Begriff und rechtlicher Rahmen von Asse II
Asse II bezeichnet ein stillgelegtes, ehemals als Endlager und später als Versuchsendlager für radioaktive Abfälle genutztes Salzbergwerk im Landkreis Wolfenbüttel, Niedersachsen. Rechtlich zählt die Schachtanlage Asse II zu den bedeutendsten Problemfällen der deutschen Entsorgungspolitik für radioaktive Abfälle. Das Vorhaben ist geprägt von einer vielschichtigen Rechtslage, die insbesondere Bundes- und Landesrecht umfasst und deren Auslegung in der öffentlichen Diskussion intensiv betrachtet wird.
Historie und Entwicklung des Rechtsstatus
Bergrechtlicher Status und Atomrechtliche Entwicklung
Asse II wurde ursprünglich als Bergwerk auf Grundlage des Allgemeinen Berggesetzes für das Königreich Preußen von 1865 sowie später auf Basis des Bundesberggesetzes von 1980 betrieben. Mit der Aufnahme radioaktiver Abfälle ab Mitte der 1960er Jahre wurde die Anlage zunächst lediglich als „Versuchsendlager“ nach atomrechtlichen Vorgaben geführt. Erst seit 2009 gilt Asse II rechtlich als Atomanlage nach § 9a Absatz 3 Atomgesetz (AtG).
Verantwortlichkeiten und Zuständigkeiten
Die rechtliche Verantwortung für Asse II wurde im Verlauf der Nutzung mehrfach geändert. Ursprünglich war das Helmholtz Zentrum München (früher Gesellschaft für Strahlenforschung) als Betreiber zuständig, bis 2009 das Bundesamt für Strahlenschutz (BfS) auf Grundlage des Atomgesetzes als Betreiber benannt wurde. Heute ist die Bundesgesellschaft für Endlagerung mbH (BGE) für den Betrieb und die Stilllegung gemäß § 9b Absatz 3 AtG verantwortlich.

## Arbeitsauftrag A
Stimmen die folgenden Aussagen mit dem Text über Asse II überein? Beantworten Sie jede mit Ja oder Nein und zitieren Sie die entscheidende Textstelle wörtlich: (i) Seit 2009 gilt Asse II rechtlich als Atomanlage. (ii) Das Salzbergwerk liegt im Landkreis Helmstedt. (iii) Heute ist das Bundesamt für Strahlenschutz für den Betrieb verantwortlich.
## Arbeitsauftrag B
Greifen Sie den Text über Asse II nach seinem letzten Satz auf und setzen Sie ihn fort.
Die nachstehende Liste stammt aus einer anderen Quelle.

## Ausgelesene Liste
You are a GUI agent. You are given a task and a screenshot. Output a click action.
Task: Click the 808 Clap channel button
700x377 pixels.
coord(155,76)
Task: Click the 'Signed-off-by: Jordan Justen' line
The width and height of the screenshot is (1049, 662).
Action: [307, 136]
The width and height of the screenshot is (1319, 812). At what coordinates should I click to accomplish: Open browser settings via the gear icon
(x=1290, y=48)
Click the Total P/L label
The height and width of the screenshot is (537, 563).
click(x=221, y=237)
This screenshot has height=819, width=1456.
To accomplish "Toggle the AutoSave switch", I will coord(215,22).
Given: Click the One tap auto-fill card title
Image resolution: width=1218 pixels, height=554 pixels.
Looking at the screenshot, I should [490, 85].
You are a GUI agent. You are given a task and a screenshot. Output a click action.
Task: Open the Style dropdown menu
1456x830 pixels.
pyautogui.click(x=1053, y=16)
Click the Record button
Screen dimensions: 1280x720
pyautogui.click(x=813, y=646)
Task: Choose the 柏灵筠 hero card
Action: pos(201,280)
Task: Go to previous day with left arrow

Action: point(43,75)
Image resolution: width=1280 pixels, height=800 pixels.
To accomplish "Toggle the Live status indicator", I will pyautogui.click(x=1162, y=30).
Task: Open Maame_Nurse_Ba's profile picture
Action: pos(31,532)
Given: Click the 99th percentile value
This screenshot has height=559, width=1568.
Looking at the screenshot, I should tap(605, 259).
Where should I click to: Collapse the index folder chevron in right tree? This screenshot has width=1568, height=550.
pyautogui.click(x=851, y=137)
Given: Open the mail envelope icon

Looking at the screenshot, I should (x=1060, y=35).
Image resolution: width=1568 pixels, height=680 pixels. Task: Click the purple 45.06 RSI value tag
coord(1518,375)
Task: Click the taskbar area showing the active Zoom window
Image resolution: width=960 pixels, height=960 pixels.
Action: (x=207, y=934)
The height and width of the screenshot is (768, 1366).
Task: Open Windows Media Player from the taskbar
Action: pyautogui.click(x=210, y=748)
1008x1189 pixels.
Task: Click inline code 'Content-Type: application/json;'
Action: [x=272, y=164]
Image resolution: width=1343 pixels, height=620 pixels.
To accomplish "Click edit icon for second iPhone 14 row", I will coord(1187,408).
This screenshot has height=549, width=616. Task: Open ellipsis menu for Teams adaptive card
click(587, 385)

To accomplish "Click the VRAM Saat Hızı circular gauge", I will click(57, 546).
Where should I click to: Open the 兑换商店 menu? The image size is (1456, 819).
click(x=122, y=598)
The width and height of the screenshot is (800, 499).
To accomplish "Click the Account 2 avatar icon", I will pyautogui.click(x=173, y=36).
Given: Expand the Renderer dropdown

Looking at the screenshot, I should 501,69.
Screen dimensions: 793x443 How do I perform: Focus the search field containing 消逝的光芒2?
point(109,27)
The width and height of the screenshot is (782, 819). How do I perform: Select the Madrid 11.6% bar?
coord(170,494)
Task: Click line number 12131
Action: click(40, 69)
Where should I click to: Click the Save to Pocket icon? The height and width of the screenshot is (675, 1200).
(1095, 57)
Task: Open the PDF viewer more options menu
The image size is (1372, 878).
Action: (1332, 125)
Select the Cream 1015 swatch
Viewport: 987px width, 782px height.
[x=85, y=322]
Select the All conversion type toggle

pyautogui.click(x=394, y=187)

## Endergebnis A
(i) Ja: „Erst seit 2009 gilt Asse II rechtlich als Atomanlage nach § 9a Absatz 3 Atomgesetz (AtG).“
(ii) Nein: „Salzbergwerk im Landkreis Wolfenbüttel, Niedersachsen“
(iii) Nein: „Heute ist die Bundesgesellschaft für Endlagerung mbH (BGE) für den Betrieb und die Stilllegung gemäß § 9b Absatz 3 AtG verantwortlich.“

## Endergebnis B
Rechtliche Rahmenbedingungen bei Betrieb und Stilllegung
Anwendbare Gesetze und Vorschriften
Die rechtliche Behandlung von Asse II erfolgt auf Basis diverser Rechtsvorschriften:
- Atomgesetz (AtG): Insbesondere Vorschriften zur Entsorgung und sicheren Verwahrung radioaktiver Stoffe sowie zur Stilllegung kerntechnischer Einrichtungen.
- Bundesberggesetz (BBergG): Mit Fokus auf die Nutzung als Bergwerksanlage, einschließlich Verpflichtungen zur Gefahrenabwehr und Nachsorge.
- Strahlenschutzgesetz und Strahlenschutzverordnung: Regelungen zum Schutz von Mensch und Umwelt vor radioaktiver Strahlung.
Genehmigungsverfahren
Ein zentrales rechtliches Thema bezüglich Asse II ist das Genehmigungsverfahren für die Rückholung der gelagerten Abfälle. Die Rückholung bedarf einer atomrechtlichen Stilllegungsgenehmigung (§ 7 Absatz 3 AtG). Für Veranstaltungen im Zusammenhang mit Rückholung und Stilllegung sind umfassende Umweltverträglichkeitsprüfungen (UVP) erforderlich.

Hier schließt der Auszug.